Au Bénin, l’Etat part en guerre contre les trafiquants d’essence
Au Bénin, le pouvoir vient de déclencher une guerre contre les acteurs de l’essence de contrebande, ou « Kpayo ». Le but du gouvernement est de contraindre le trafiquants à tourner le dos à des activités hautement préjudiciables pour l’économie nationale, l’environnement et la santé. D’ici le 12 décembre, plus aucun vendeur d’essence « Kpayo » ne doit arpenter nos rues. Un ultimatum qui fait réfléchir quand on sait que durant des années, ce même pouvoir a pudiquement fermé les yeux sur ce trafic, pour des considérations diverses.
Et pourtant, les effets néfastes de la vente illicite du « Kpayo » sont bien connus. Le trafic alimente, de sources concordantes, plus de 85% du réseau de distribution de l’essence, avec un chiffre d’affaires annuel compris entre 600 et 700 milliards de francs Cfa échappant complément au fisc. Par ailleurs, plus de 120 millions de litres d’essence de contrebande sont vendus chaque jour au Bénin au bord des rues contre seulement 1,5 millions de litres par jour dans les stations services.
Si des milliers de Béninois en profitent puisque ce trafic leur permet d’obtenir de l’essence à bas prix, le commerce illicite de l’essence crée d’énormes manques à gagner pour l’Etat, en raison des pertes d’exploitation des compagnies agréées et des précédents environnementaux et sécuritaires graves, du fait des mauvaises conditions de transport et de vente du produit. Les pertes fiscales de l’Etat sont ainsi évaluées à plus de 175 milliards de francs Cfa par an.
Au regard de ces statistiques, on pourrait s’interroger en toute légitimité sur les motivations qui sous-tendent cette longue léthargie des gouvernants. Surtout qu’en 2007, la Commission de lutte contre le marché informel de l’essence avait tiré la sonnette d’alarme et les autorités politiques nationales au plus haut niveau avaient promis une reconversion d’activités aux acteurs de la filière, dans l’optique de sa suppression. Dans la foulée, des plans de reconversion furent même élaborés. Sans suite, hélas ! Face au poids du puissant lobby de l’essence frelatée sur l’échiquier politique national, le pouvoir a préféré battre précipitamment en retraite.

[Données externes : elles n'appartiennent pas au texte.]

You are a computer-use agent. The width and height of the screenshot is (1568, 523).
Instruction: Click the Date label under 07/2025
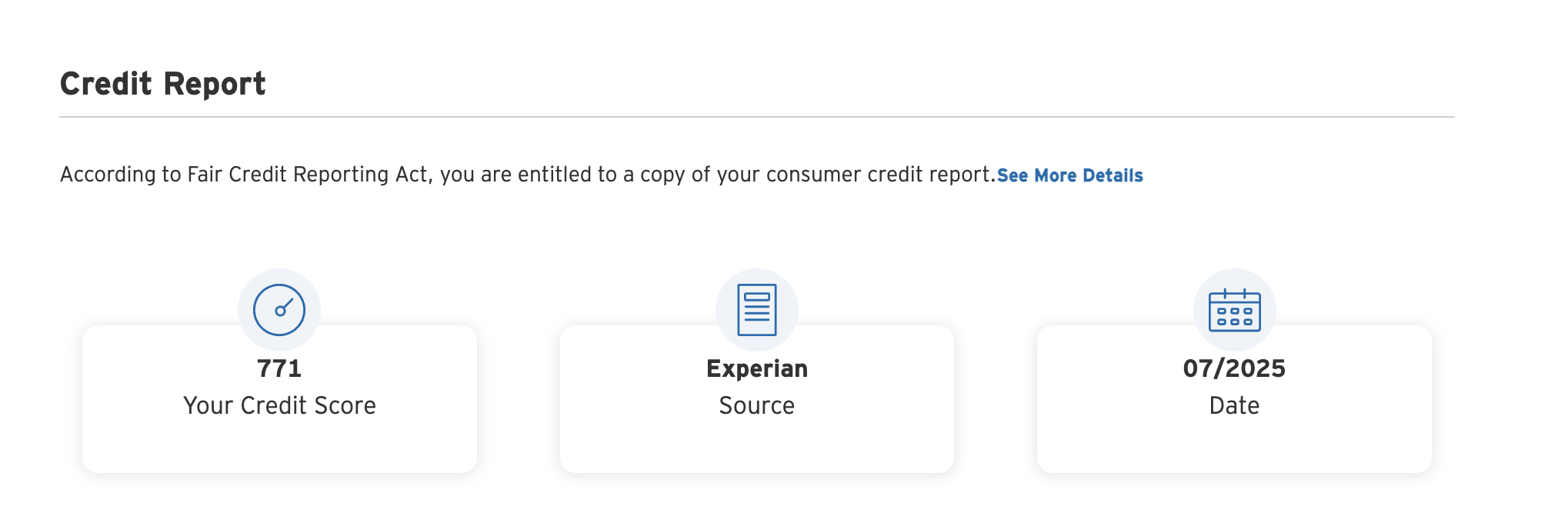tap(1234, 405)

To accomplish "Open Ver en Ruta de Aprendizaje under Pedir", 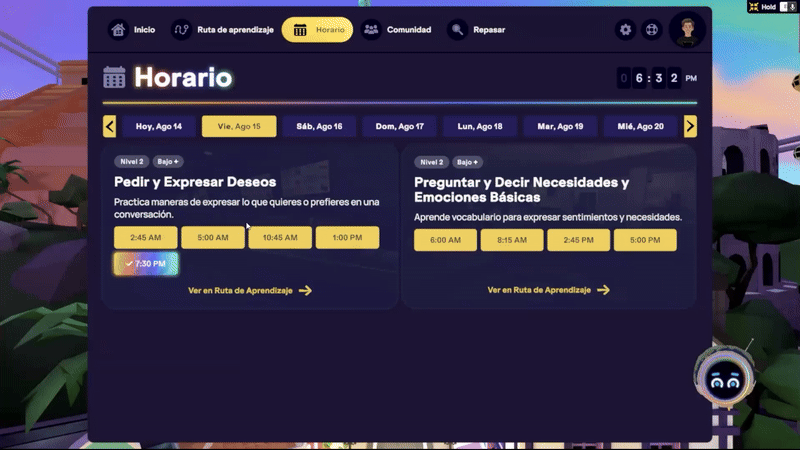I will point(250,291).
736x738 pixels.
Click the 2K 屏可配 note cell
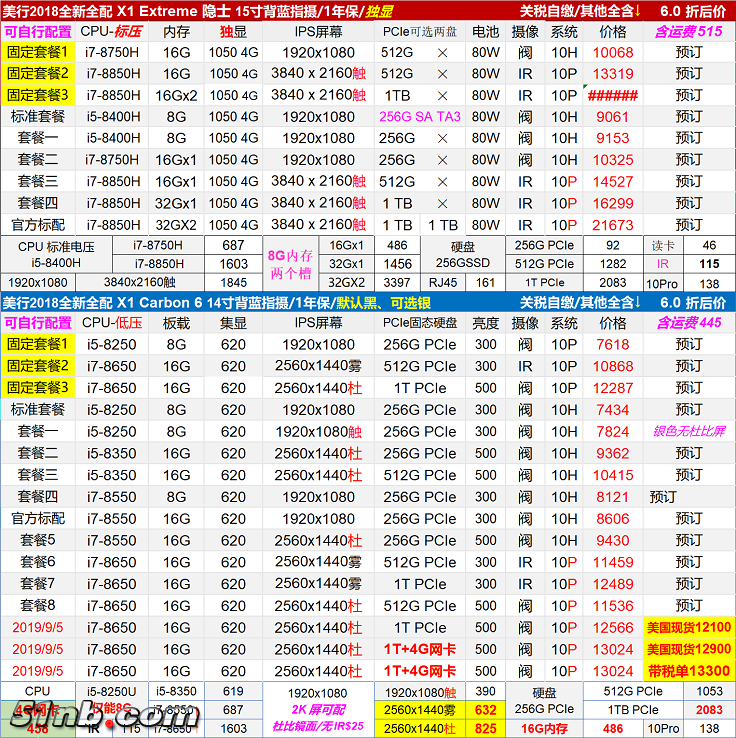(x=318, y=711)
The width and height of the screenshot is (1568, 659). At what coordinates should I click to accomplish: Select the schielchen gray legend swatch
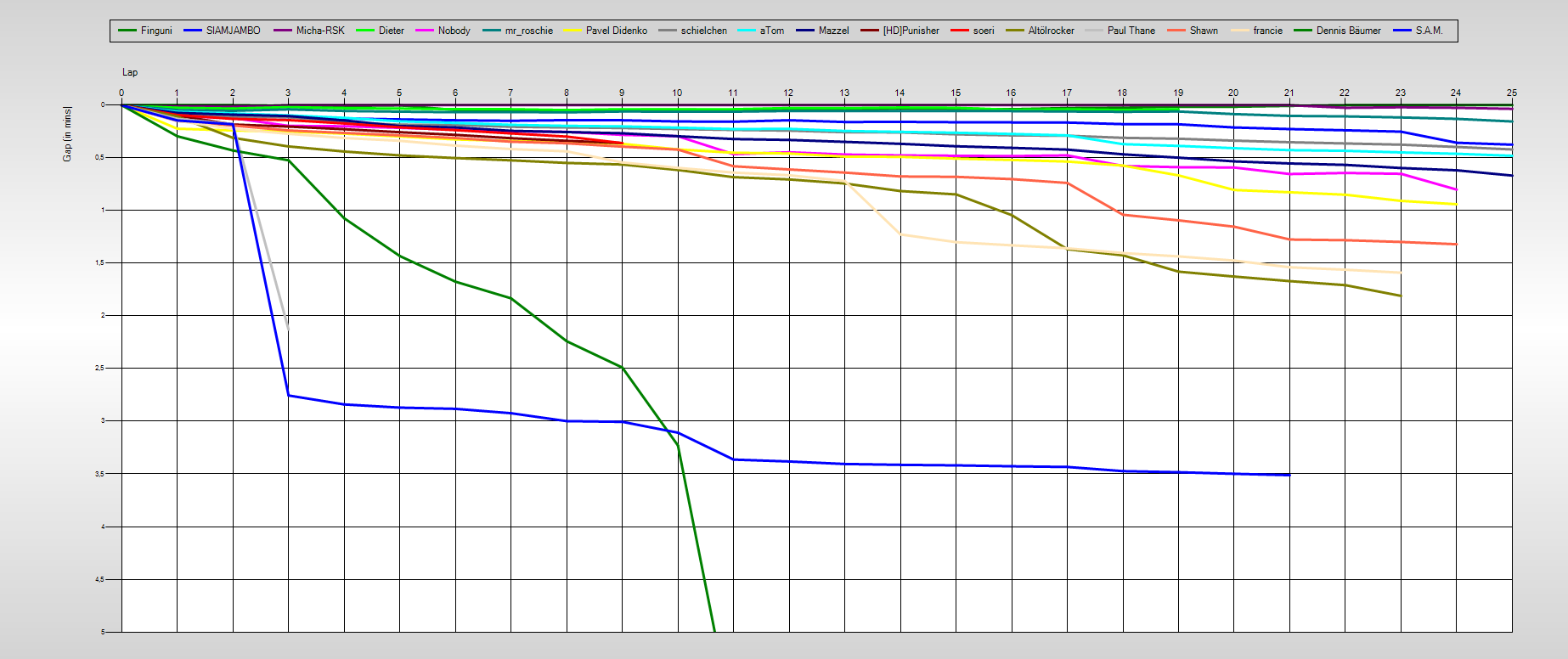[x=668, y=31]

La suite, on la connait.
La vente de l’essence de contrebande aux abords des rues, réponse sociale au marasme économique des années 1980, à l’instar du phénomène des zémidjan, n’a plus droit de cité dans notre pays. Le pouvoir n’en veut plus. Il a déjà du renflouer les caisses de la Société nationale de commercialisation des produits pétroliers (Sonacop) à hauteur de trois milliards de francs Cfa, histoire de lui éviter de mettre la clé sous le paillasson. Comme le gouvernement entend rentrer dans ses fonds, l’assainissement du marché devient dorénavant incontournable. Le pouvoir intègre cette réalité à ses priorités, et déclenche les hostilités, sans tenir compte des effets collatéraux inévitables dans ce genre de conflit. Encore qu’en dehors de Cotonou, Porto-Novo et environs, dans le Mono, le Couffo, le Zou et ailleurs, rien n’a véritablement bougé : le Kpayo a encore droit de cité et circule librement comme si de rien n’était.

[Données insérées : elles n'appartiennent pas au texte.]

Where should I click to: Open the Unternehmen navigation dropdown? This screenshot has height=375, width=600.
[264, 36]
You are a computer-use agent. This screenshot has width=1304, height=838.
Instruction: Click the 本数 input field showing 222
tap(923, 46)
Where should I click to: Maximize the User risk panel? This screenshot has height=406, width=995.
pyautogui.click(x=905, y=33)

Toute la question autour de cette problématique est d’évaluer le degré de détermination de l’Etat à en finir avec ce phénomène. Au-delà des élémentaires questions de sécurité et de manque à gagner que pose un tel commerce, c’est la crédibilité même de l’Etat qui est mis en permanence à épreuve. Aucun gouvernement depuis l’éclosion de ce commerce honteux n’a pu conduire à bout l’offensive, acceptant ipso facto la fatalité d’une pratique qui serait plus forte qu’une telle crédibilité.

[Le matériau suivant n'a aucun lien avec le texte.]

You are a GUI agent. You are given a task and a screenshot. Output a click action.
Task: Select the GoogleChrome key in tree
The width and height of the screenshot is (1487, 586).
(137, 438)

Si l’engagement du chef de l’Etat est encore du registre de ces poudres circonstancielles dont l’on affuble le visage de l’opinion et que l’on a eu tôt fait de faire essuyer par le temps et ses contraintes, alors point n’eût été nécessaire de commencer. C’est au baromètre de l’engagement anti-Kpayo que l’on mesurera la capacité du pouvoir à amorcer d’autres réformes nécessaires et à les achever.